Tuesday, May 1, 2007

Daily Highlights

The Los Angeles Times reports a gasoline tanker truck crashed and exploded Sunday, April 29, causing a 170−foot stretch of a major Bay Area freeway interchange to warp and collapse on the freeway below, forcing the closure of two damaged sections of the heavily traveled system which carries 270,000 vehicles to and from San Francisco each day. (See item 9)
The Associated Press reports public health experts are concerned that a shortage of farm animal veterinarians could lead to disease outbreaks, potentially endangering human health and risking the nation's food supply, with concerns centered on more than 800 diseases that can spread from animals to humans. (See item 16)
USA TODAY reports a deadly hemorrhagic septicemia virus is killing fish of all types in the Great Lakes, which some scientists fear could trigger a disaster for the nation's freshwater fish. (See item 18)

Information Technology and Telecommunications Sector

36. April 30, SC Magazine — Second Adobe Photoshop flaw disclosed in a week. The hacker who last week disclosed a vulnerability in Adobe Photoshop posted exploit code for a fresh vulnerability in the product Monday, April 30. The most recently discovered vulnerability exists in Photoshop versions CS2 and CS3 and Photoshop Elements version 5. The flaw is caused by a boundary error within the PNG.8BI Photoshop Format Plugin when handling PNG files, according to a Secunia advisory. The flaw was ranked "highly critical" by Secunia. The vulnerability can be exploited to cause a stack−based buffer overflow via a malicious PNG file. Secunia recommended users avoid untrusted PNG files, adding that the flaw can be exploited to run arbitrary code.
Secunia advisory: http://secunia.com/advisories/25044/
Source: http://scmagazine.com/us/news/article/653839/second−adobe−photoshop−flaw−disclosed−week/

37. April 27, Nature — Quantum cryptography is hacked. A team of researchers has, for the first time, hacked into a network protected by quantum encryption. Quantum cryptography uses the laws of quantum mechanics to encode data securely. Most researchers consider such quantum networks to be nearly 100% uncrackable. But a group from the Massachusetts Institute of Technology (MIT) in Cambridge, MA, was able to 'listen in' using a sort of quantum−mechanical wiretap. The trick allowed them to tease out about half of the data, in a way that couldn't be detected by those transmitting or receiving the message. The group admits that their hack isn't yet capable of eavesdropping on a real network. "It is not something that currently could attack a commercial system," says Jeffrey Shapiro, a physicist at MIT and one of the authors on the study. But they expect that one day it will be able to do so, if quantum encryption isn't adequately adapted to stop such hackers from succeeding. The idea for this cunning trick has been around since 1998, but nobody had put it into practice until now. The team's experimental proof−of−concept is published in the 25 April issue of the journal Physical Review A.

Collected material:
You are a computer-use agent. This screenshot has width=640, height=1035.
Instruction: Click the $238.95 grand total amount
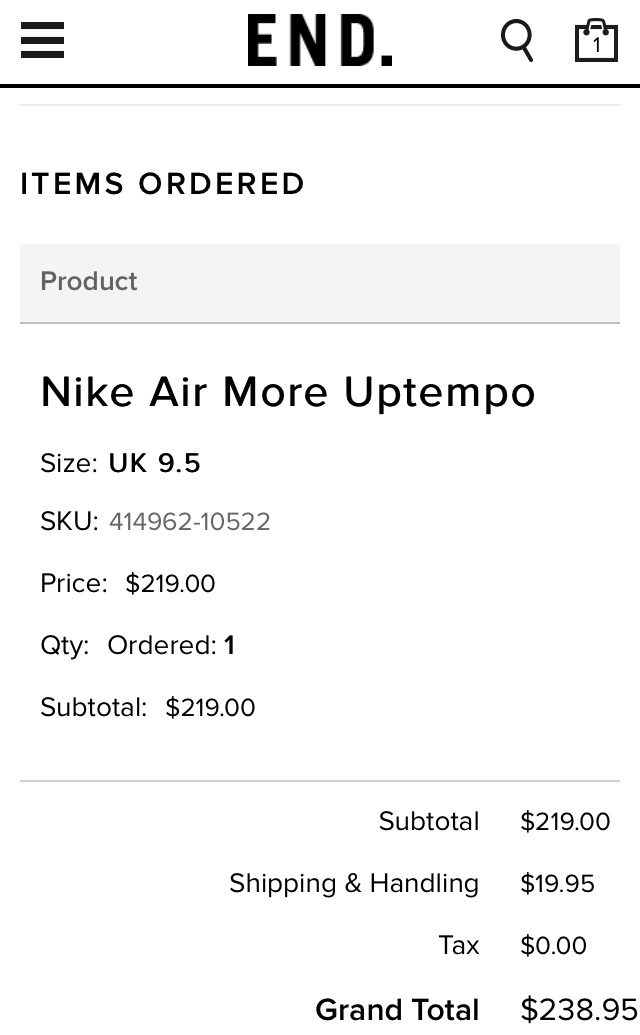click(x=579, y=1010)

Work required: Copy out the portion of the daily highlights that begins with "Tuesday, May 1, 2007" and ends with "(See item 16)", substituting "vets" for "veterinarians".

Exercise solution:
Tuesday, May 1, 2007

Daily Highlights

The Los Angeles Times reports a gasoline tanker truck crashed and exploded Sunday, April 29, causing a 170−foot stretch of a major Bay Area freeway interchange to warp and collapse on the freeway below, forcing the closure of two damaged sections of the heavily traveled system which carries 270,000 vehicles to and from San Francisco each day. (See item 9)
The Associated Press reports public health experts are concerned that a shortage of farm animal vets could lead to disease outbreaks, potentially endangering human health and risking the nation's food supply, with concerns centered on more than 800 diseases that can spread from animals to humans. (See item 16)